◆ **Text block**

Finally, we show the benefit of our method compared to the state-of-the-art in a lab study in which we compare different variants of our method with [Gebhardt et al., 2016]. It can be shown that our method positively effects the usability of quadrotor camera tools and improves the visual quality of video shots for experts and non-experts. Both benefit from using an optimized timing initially, fine-tuning it according to their intention. In addition, the user study revealed that timing control does not need to be precise but is rather used to control camera velocity in order to create a certain compositional effect.

2. Related Work

Camera Control in Virtual Environments:

Camera placement [Lino and Christie, 2012], path planning [Yeh et al., 2011; Li and Cheng, 2008] and automated cinematography [Lino et al., 2011] have been studied extensively in virtual environments (VE), for a survey see [Christie et al., 2008]. These works share our goal of assisting users in the creation of camera motion (e.g., [Drucker and Zeltzer, 1994; Lino and Christie, 2015]). Nevertheless, it is important to consider that VEs are not limited by real-world physics and robot constraints, hence may yield trajectories that can not be flown by a quadrotor.

Character Animation:

In character animation, a variety of methods exist which are capable of trading-off positional and temporal reference fit to optimize for smoother character motion. In [Liu et al., 2006], the authors specify constraints in warped time and then optimize the mapping between warped and actual time according to their objective function. For an original motion, [McCann et al., 2006] find the convex hull of all physically valid motions attainable via re-timing. Plausible new motions are then found by performing gradient descent and penalizing distance between possible solutions and the feasible hull. Like [Liu et al., 2006], our formulation is based on a time-free parameterization of a reference path. In contrast to the character animation methods, we adjust timings by optimizing the progress of the quadrotor camera on the reference according to a objective favoring smoothness. Unlike [McCann et al., 2006] our formulation does not require nested optimization.

Trajectory Generation:

Trajectory generation for dynamical systems is a well studied problem in computer graphics [Geijtenbeek and Pronost, 2012] and robotics [Betts, 2009]. Approaches that encode the system dynamics as equality constraints to solve for the control inputs along a motion trajectory are referred to as spacetime constraints in graphics [Witkin and Kass, 1988] and direct collocation in robotics [Betts, 2009]. Used out-of-the box such approaches can lead to slow convergence time especially with long time horizons (cf. [Roberts and Hanrahan, 2016]).

With the commoditization of quadrotors, the generation of drone trajectories shifted into the focus of research. Exploiting the differential flatness of quadrotors in the output space, [Mellinger and Kumar, 2011] generated physically feasible minimal snap trajectories. Several methods exist for the generation of trajectories for aggressive quadrotor flight [Mellinger et al., 2012; Bry et al., 2015]. Traditionally, these methods convert a sequence of input positions into a time-dependent reference and based on a dynamical model generate a trajectory which follows this reference. For [Mellinger and Kumar, 2011; Bry et al., 2015], time optimization is done in a cascaded manner where an approximated gradient descent for keyframe timings is calculated based on the original optimization problem. These formulations suffer from very long runtimes as the original problem needs to be called once for each keyframe to calculate the gradient approximation. In contrast, our method optimizes keyframe timings and trajectory jointly reducing optimization runtime and allowing to trade-off temporal and positional fit. In [Mellinger et al., 2012], sequentially composed controllers are used to optimize the timing of a trajectory such that physical limits are not violated given desired feed-forward terms. Our work does not only ensure physical feasibility but is also capable of generating trajectories with different dynamics (smooth and more aggressive) for the same spatial input.

◆ **Work to do**
1. Does the quadrotor camera text agree with each of these statements? (a) Virtual environments are not bound by real-world physics. (b) The method needs nested optimization. (c) The user study found that timing control has to be precise. Answer yes or no for each, and quote the words from the text that decide it.
2. Write out the part of the quadrotor camera text starting with "Camera Control in" and going on through "by a quadrotor.".
3. Carry the quadrotor camera text on from the point where it stops.
The listing after this is separate material with no link to the quadrotor camera text.

◆ **Collected material**
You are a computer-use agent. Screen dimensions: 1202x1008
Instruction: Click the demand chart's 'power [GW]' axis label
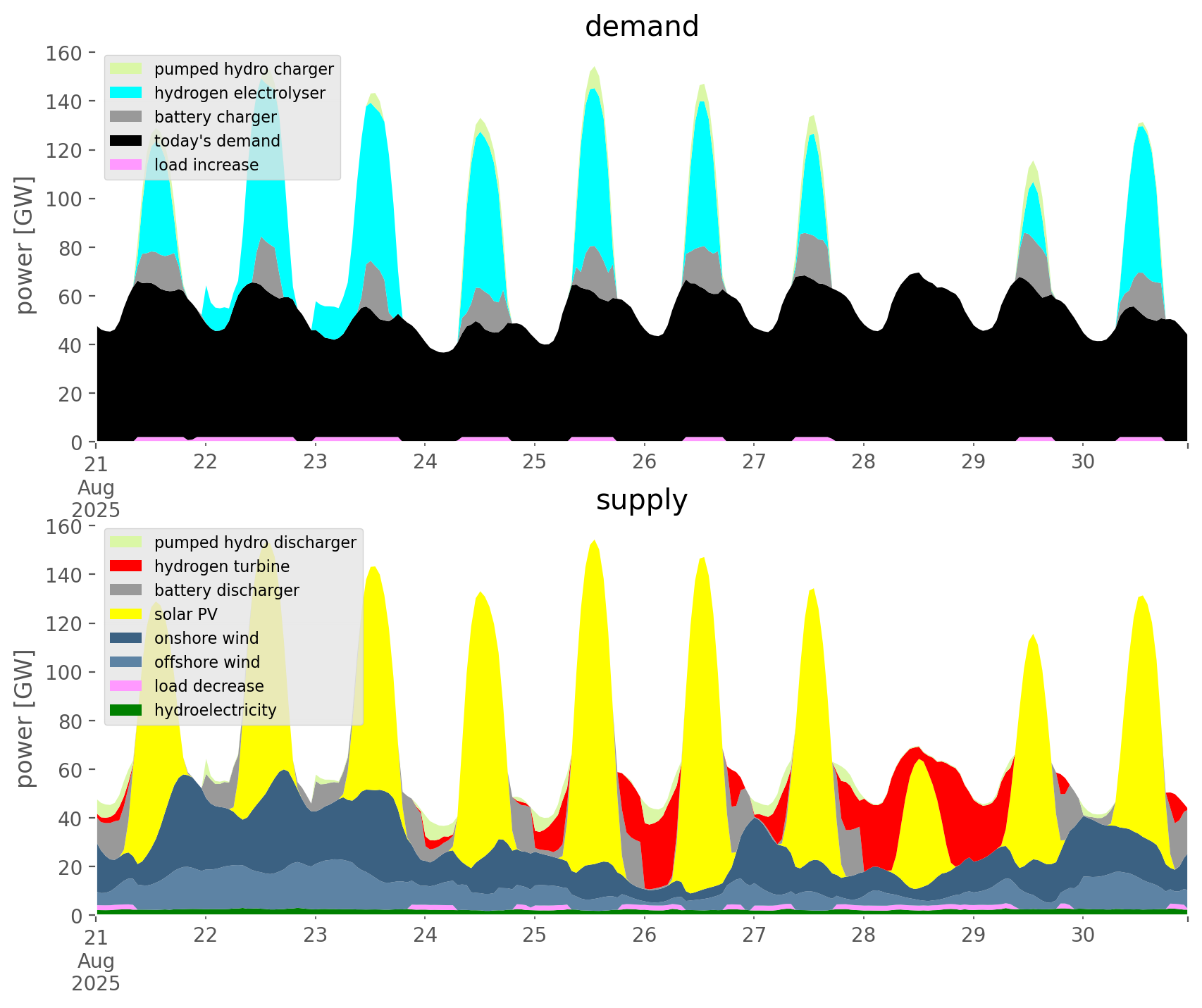25,245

◆ **Solved tasks**
1.
(a) Yes: "VEs are not limited by real-world physics and robot constraints"
(b) No: "our formulation does not require nested optimization"
(c) No: "timing control does not need to be precise"

2.
Camera Control in Virtual Environments:

Camera placement [Lino and Christie, 2012], path planning [Yeh et al., 2011; Li and Cheng, 2008] and automated cinematography [Lino et al., 2011] have been studied extensively in virtual environments (VE), for a survey see [Christie et al., 2008]. These works share our goal of assisting users in the creation of camera motion (e.g., [Drucker and Zeltzer, 1994; Lino and Christie, 2015]). Nevertheless, it is important to consider that VEs are not limited by real-world physics and robot constraints, hence may yield trajectories that can not be flown by a quadrotor.

3.
Computational Support of Aerial Videography:

A number of tools for the planning of aerial videography exists. Commercially available applications and consumer-grade drones often place waypoints on a 2D map [APM, 2016; DJI, 2016; Technology, 2016] or allow to interactively control the quadrotor’s camera as it tracks a pre-determined path [3D Robotics, 2015]. These tools generally do not provide means to ensure feasibility of the resulting plans and do not consider aesthetic or usability objectives in the video composition task. The planning of physically feasible quadrotor camera trajectories has recently received a lot of attention. Such tools allow for planning of aerial shots in 3D virtual environments [Gebhardt and Hilliges, 2018; Joubert et al., 2015; Gebhardt et al., 2016; Roberts and Hanrahan, 2016] and employ optimization to ensure that both aesthetic objectives and robot modeling constraints are considered.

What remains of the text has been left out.